Simulation protocol #3

celinescornavacca · 2020-11-11T08:50:01Z

We are going to simulate our networks under the birth-hybridization process of Zhang et al 2018.
In this process, we have a speciation rate l (lambda), a hybridisation rate v (nu) and the time we run the process t_0.

From their paper: "The simulator starts from the time of origin (t_0) with one species. A species splits into two (speciation) with rate l, and two species merge into one (hybridization) with rate v. At the moment of k branches, the total rate of change is r_tot = k l + choose (k 2) * v. We generate a waiting time ~exp(r_tot) and a random variable u ~U(0,1), If u < kl=r_tot, we randomly select a branch to split; otherwise, we randomly select two branches to join, and generate an inheritance
probability c ~U(0,1). The simulator stops at time t_0."

Zhang et al. - 2018 - Bayesian Inference of Species Networks from Multil.pdf

No transfer from now, because branches with no length cannot be recovered.

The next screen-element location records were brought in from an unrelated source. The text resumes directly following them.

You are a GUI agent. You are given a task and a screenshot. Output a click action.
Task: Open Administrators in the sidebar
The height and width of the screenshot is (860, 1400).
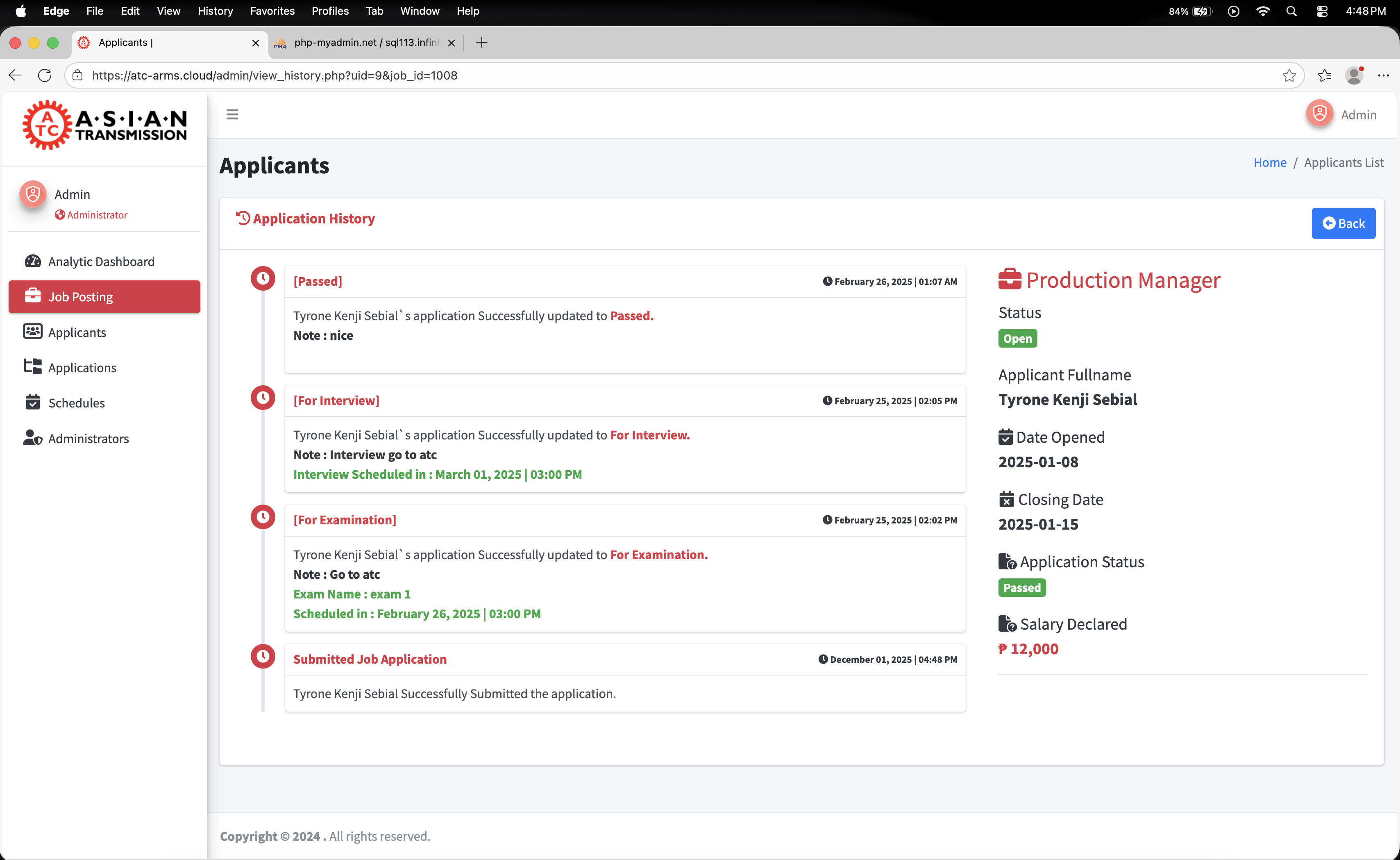click(x=88, y=439)
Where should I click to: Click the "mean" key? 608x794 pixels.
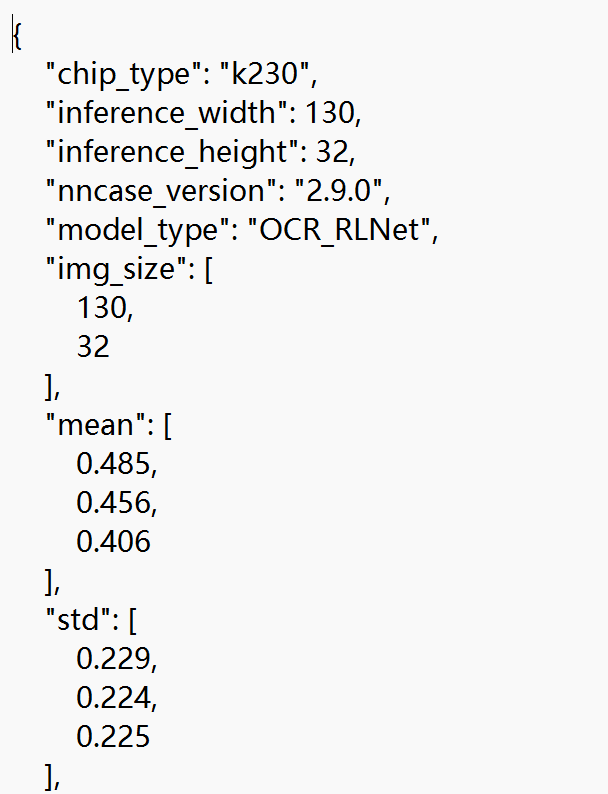95,426

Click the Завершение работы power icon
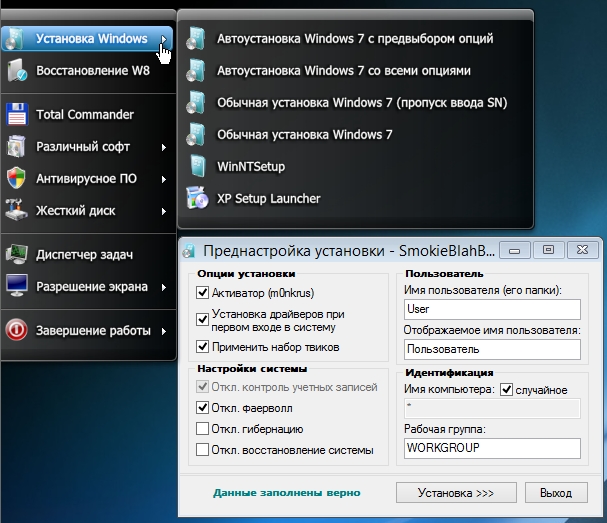click(x=17, y=330)
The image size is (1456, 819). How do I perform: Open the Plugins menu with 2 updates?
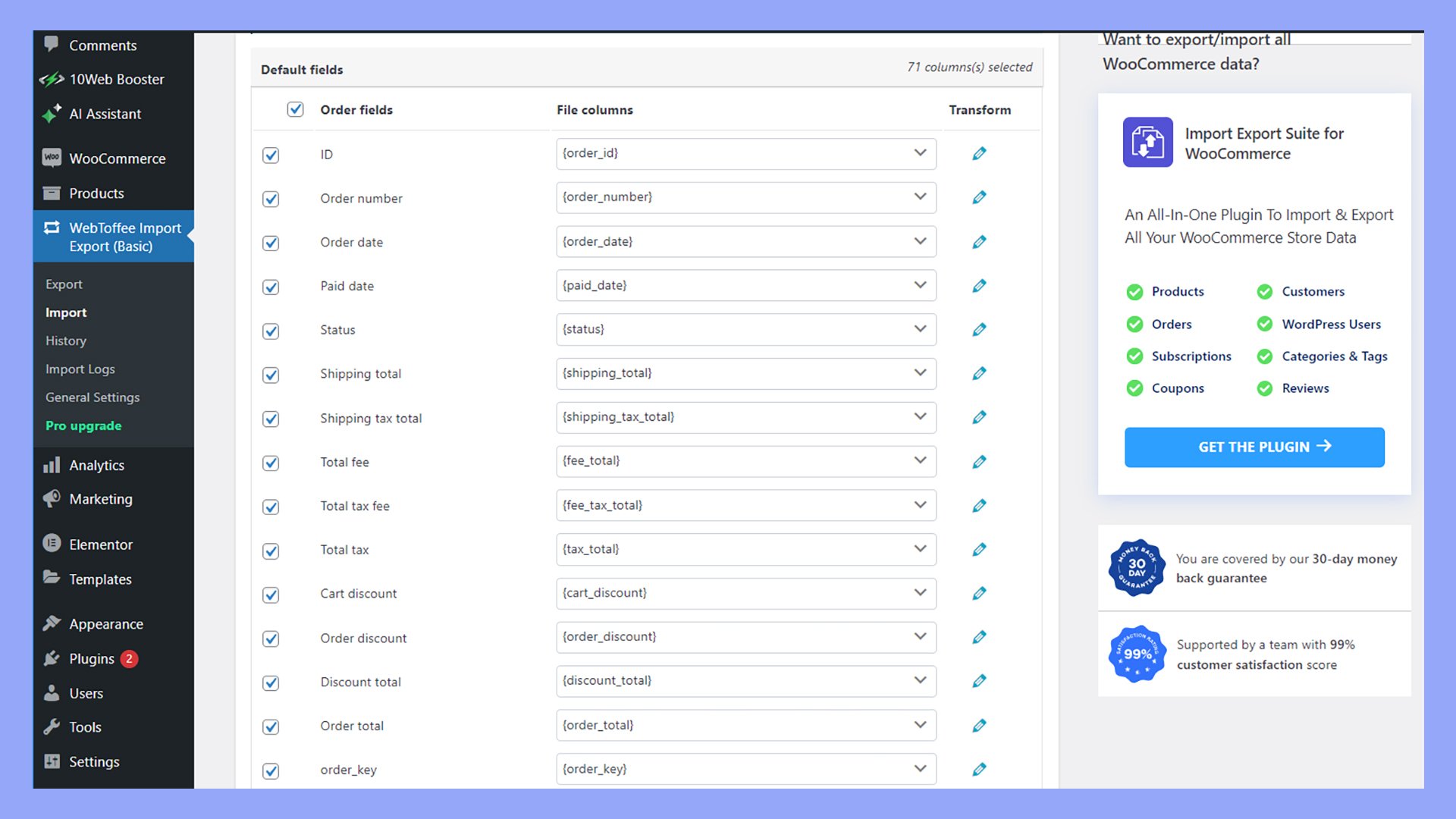pyautogui.click(x=92, y=658)
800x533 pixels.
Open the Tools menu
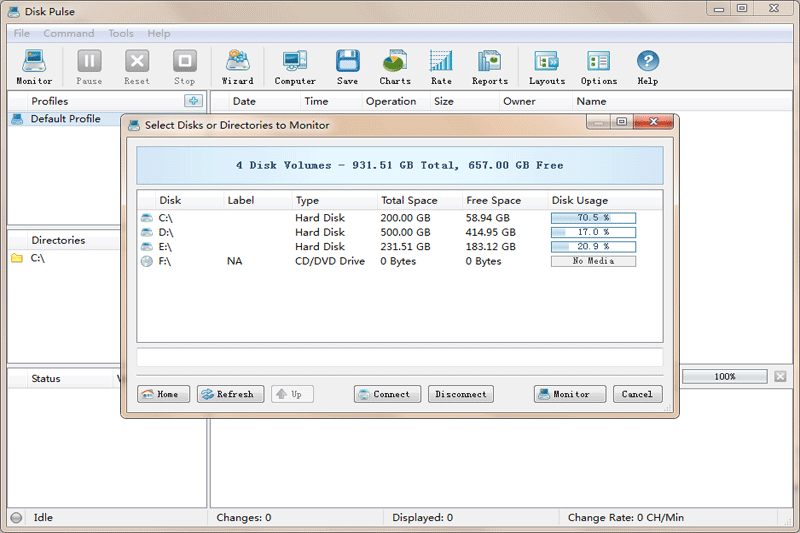(121, 33)
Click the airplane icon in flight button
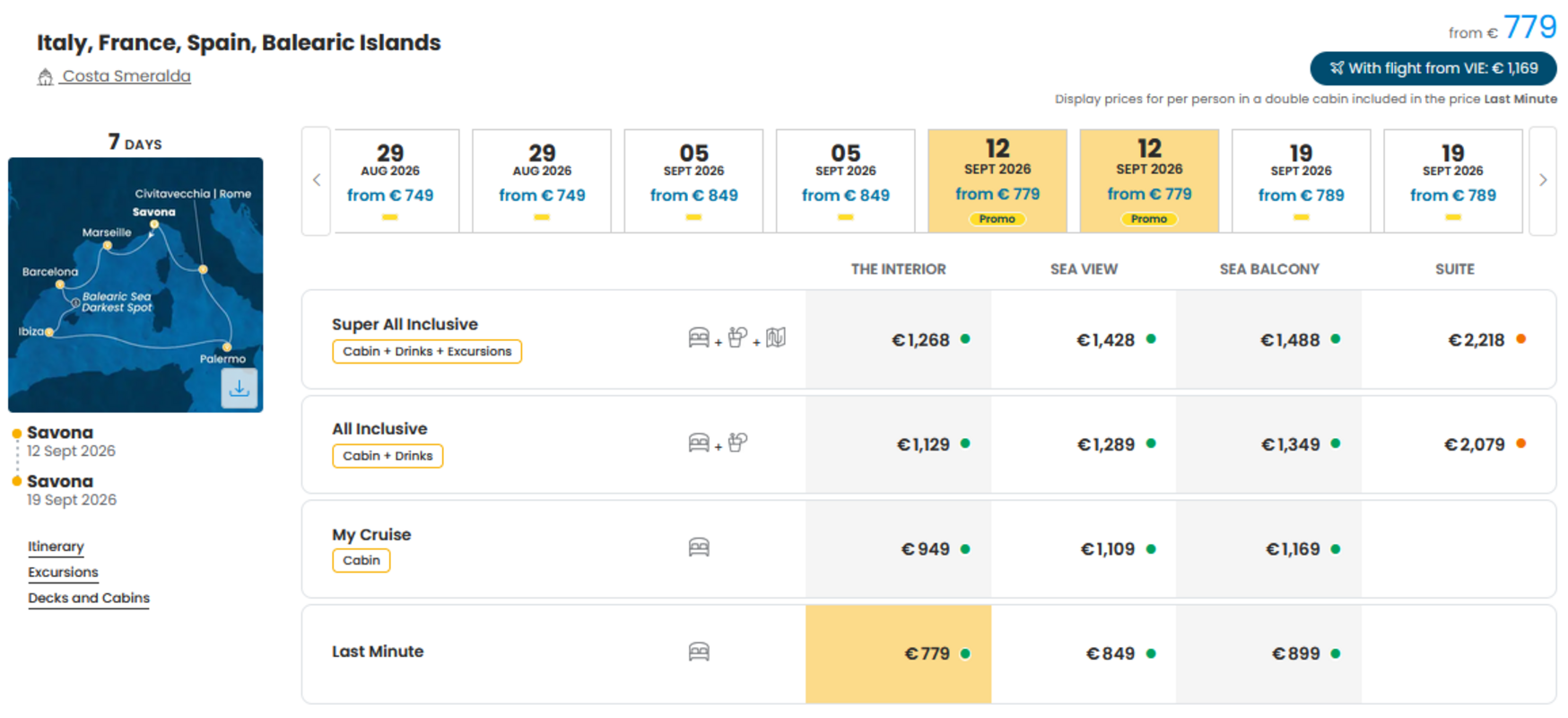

Given such generated network, we extract a random tree, using the inheritance probabilities at the reticulated nodes: for each reticulated node x, we draw a number y ~ U(0,1) and we choose the first parent p_x if y < inheritanceProb of the edge p_x,x. If we do this,we have atree but not a binary one. Then we clean the tree from the dead nodes and 1-indegree 1-outdegree nodes, as Sarah explained in her document, and we obtain a binary tree. On this binary tree, we simulate N sequences with Seq-Gen-1.3.4 (currently under this model -mHKY -t3.0 -f0.3,0.2,0.2,0.3 this can be changed).
We do this K times, obtaining an alignment of length K*N in which each group of N sites has its tree.

celinescornavacca · 2020-11-11T09:27:45Z

In their paper, they use this parameters in the simulations

\lambda - \nu ~ exp(0.1) with mean 10
\tau_0 ~ exp(10) with mean 0.1
\nu / \lambda ~ Beta distribution with alpha = 1 and beta = 1 (same as uniform distribution between 0 and 1)
\gamma ~ Uniform distribution (between 0 and 1)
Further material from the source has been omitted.